A primeira pedra e o mundo envelhecido

O evangelista São João apresenta em seu capítulo oitavo a notória cena em que levaram a Jesus uma mulher pega em adultério. Essa mulher desrespeitou a lei e mentiu à sociedade e, por isso, foi tachada de pecadora. Diante desse cenário, a atitude dos escribas e fariseus foi matá-la, visto que a lógica daquelas autoridades é a de que o mundo se rejuvenesce quando os pecadores são eliminados.

Cabe neste momento, contudo, uma reflexão tempestiva: qual foi a resposta de Jesus diante daquela situação? Qual foi sua atitude? Certamente, observaremos que a resposta de Cristo é a de que o mundo não se torna melhor quando se aniquilam os pecadores, porém, convertendo-os a uma nova vida, isto é, o nascer de novo.

De fato, com a morte dos pecadores, o mundo fica vazio. Basta recordar o que o Mestre já nos ensina: “Aquele que não tiver pecado que atire a primeira pedra” (Jo 8,7). Com efeito, Jesus pede que cada um deixe de olhar para o pecado do outro e olhe para o seu, uma vez que, ao reconhecer o próprio pecado, cada sujeito descobre a injustiça e a mentira presentes no querer matar o outro.

Tendo os escribas e fariseus se atrevido a olhar para si, descobrem que também são pecadores. Por certo, não é lógico que um pecador jogue pedras em outro pecador e, por isso, o resultado é o de que todos saem correndo “começando pelos mais velhos” (Jo 8,9). E, infelizmente, um mundo envelhecido suporta a injustiça e a mentira, mas não é capaz de aceitar a verdade e a justiça, e, somente assim, deixaria de ser como se apresenta, ou seja, como hipócrita e injusto.

Diante desses elementos, porém, é bom observar a plasticidade da cena apresentada pelo evangelista João no qual ficam frente a frente a pecadora e Aquele que não tem pecado. Ele, diante dos costumes da época, poderia colaborar para a condenação da pecadora, porém, precisamente por sua santidade, reafirma a vida e não a morte: “Eu também não te condeno. Vai e de agora em diante não peques mais” (Jo 8,11).
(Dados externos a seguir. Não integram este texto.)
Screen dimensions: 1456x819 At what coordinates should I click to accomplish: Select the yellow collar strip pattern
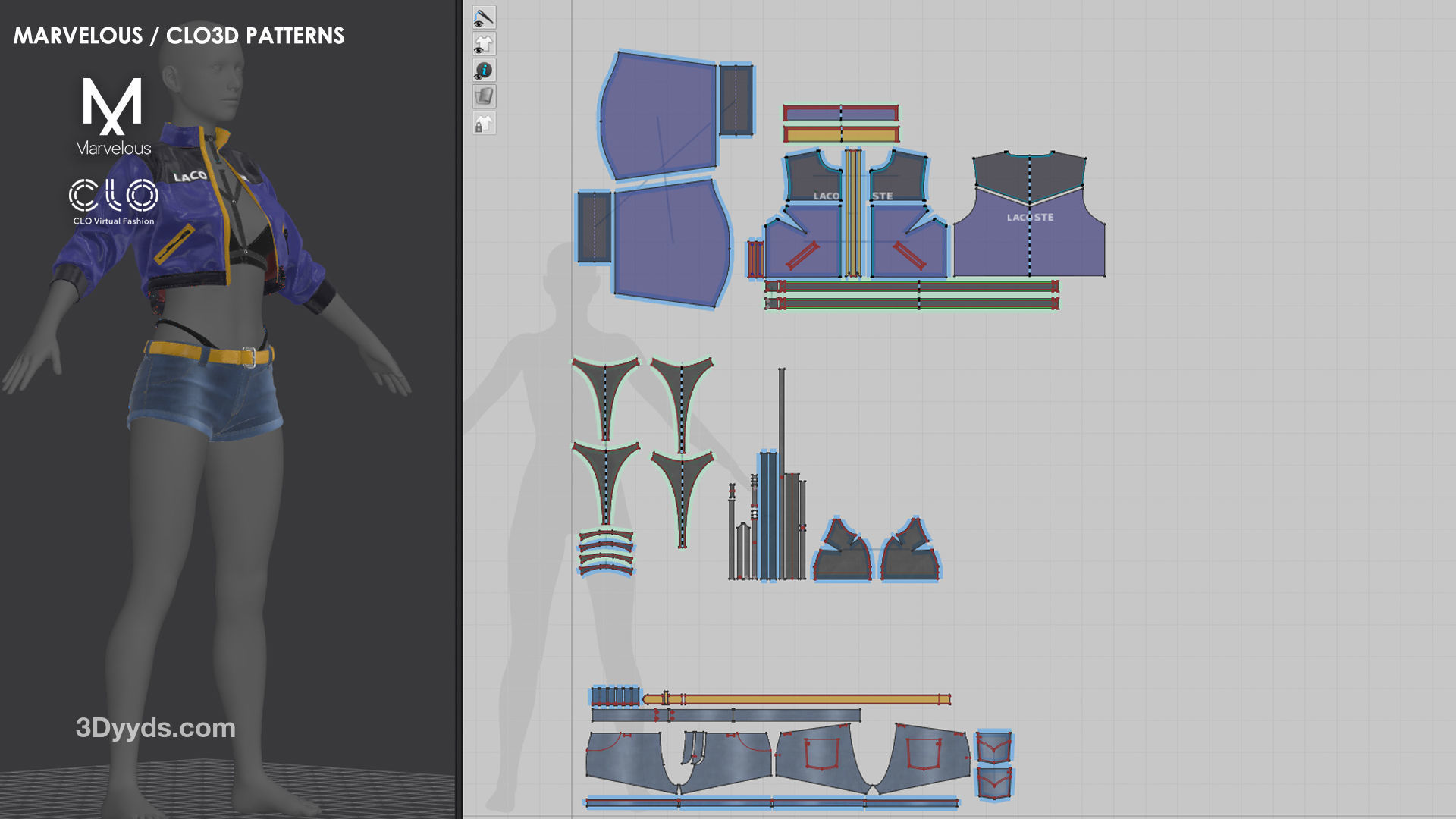[840, 135]

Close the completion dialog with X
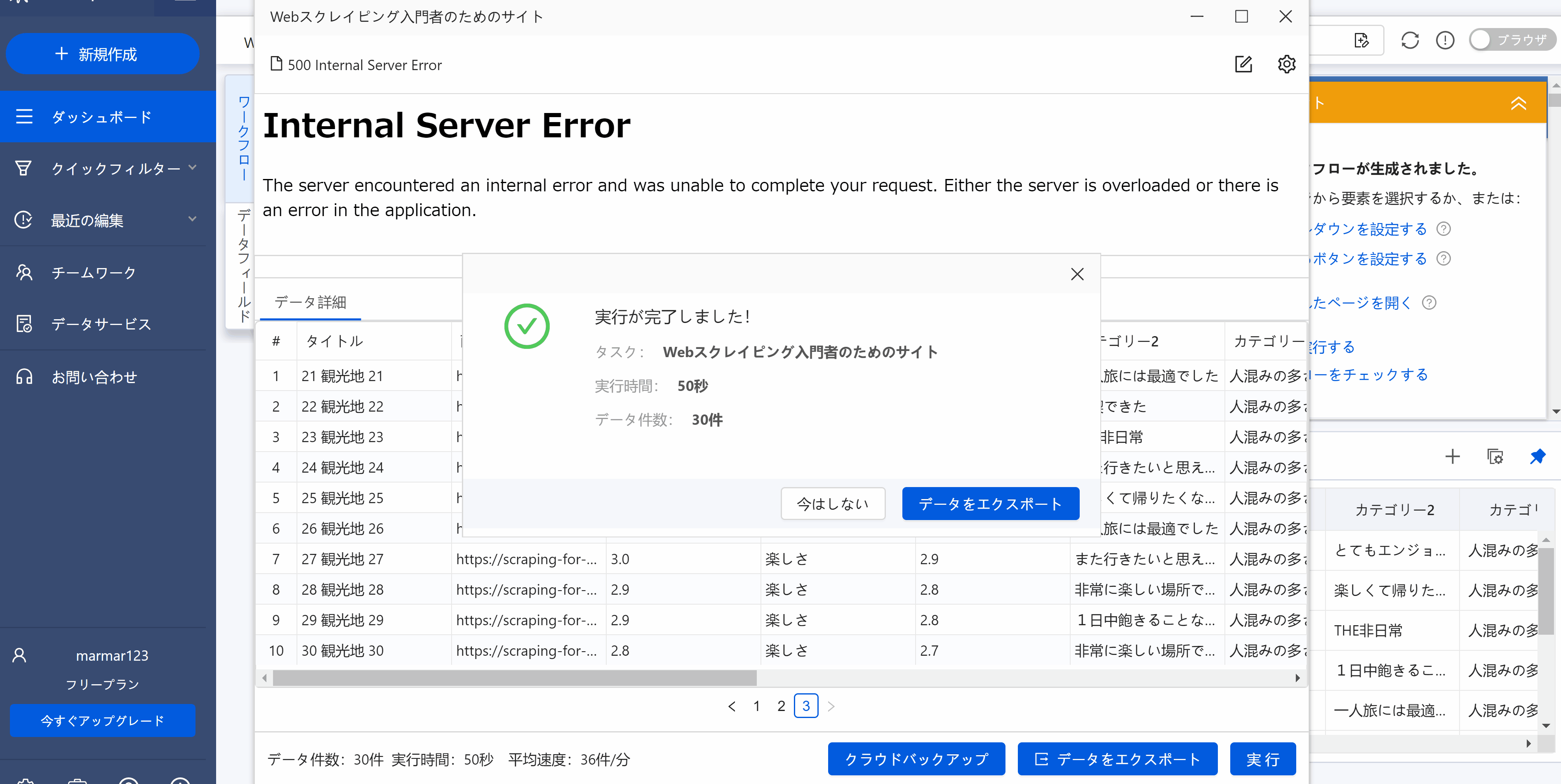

Esse episódio permite recordar outra passagem da Escritura na qual um mundo jovem descobre a injustiça e a mentira de um mundo envelhecido. Trata-se da narrativa do profeta Daniel que apresenta a história de dois velhos juízes encarregados de fazer justiça, mas que “perdem a cabeça deixando de olhar o céu e esquecendo seus justos juízos” (Dn 13,9), para se acostarem com a jovem Susana. Não tendo conseguido, mentiram e a acusaram de se encontrar com um jovem e, com isso, ela é condenada à morte. Entretanto, o jovem Daniel chega e denuncia a injustiça e a mentira desse mundo corrompido, e evidencia que o novo mundo é o contrário, é de justiça e verdade. E sintetiza que o velho mundo deve ceder lugar a esta nova vida.

Não obstante, o apóstolo São Paulo em sua Carta aos Romanos fala do mundo que há de vir: “Tanto judeus como gregos todos estão sob o domínio do pecado. Não há justo, nem mesmo um só” (Rm 3,10). “Todos pecaram” (Rm 3,23). E, assim, a verdade permite que se veja que não somos Deus. Deus é o único Bom (cf. Lc 18,19). “E só nos unindo a Deus é que podemos participar de Sua bondade. A união com Deus não é identificação com Deus. Pensar que somos Deus é mudar a verdade pela mentira. Em vez de sábios, tornamo-nos tolos, estúpidos” (Rm 1,22).

Diante dos fariseus que dividiam o mundo em duas categorias de pessoas (boas e ruins, justas e pecadoras), Jesus sublinha a condição pecadora dos homens. E, destarte, reconhecermo-nos pecadores não é uma desgraça, porém, uma notícia que pode nos impelir a seguir adiante com esperança: a de que não somos Deus, mas pecadores, ou seja, que precisamos do Senhor e podemos contar com Ele. Reconhecermo-nos como pecadores, portanto, é nos abrirmos à misericórdia do Pai. Por isso, a Santa Missa se inicia com o reconhecimento de que todos somos pecadores. E, dessa maneira, é salutar saber que o enfermo se reconheça como enfermo pois, assim, buscará o médico. O enfermo que se considera são não pede a ajuda médica. “Não são as pessoas com saúde que precisam de médico, mas as doentes. Ide, pois, aprender o que significa: misericórdia eu quero, não sacrifícios. De fato, não é a justos que vim chamar, mas a pecadores” (Mt 9,12-13).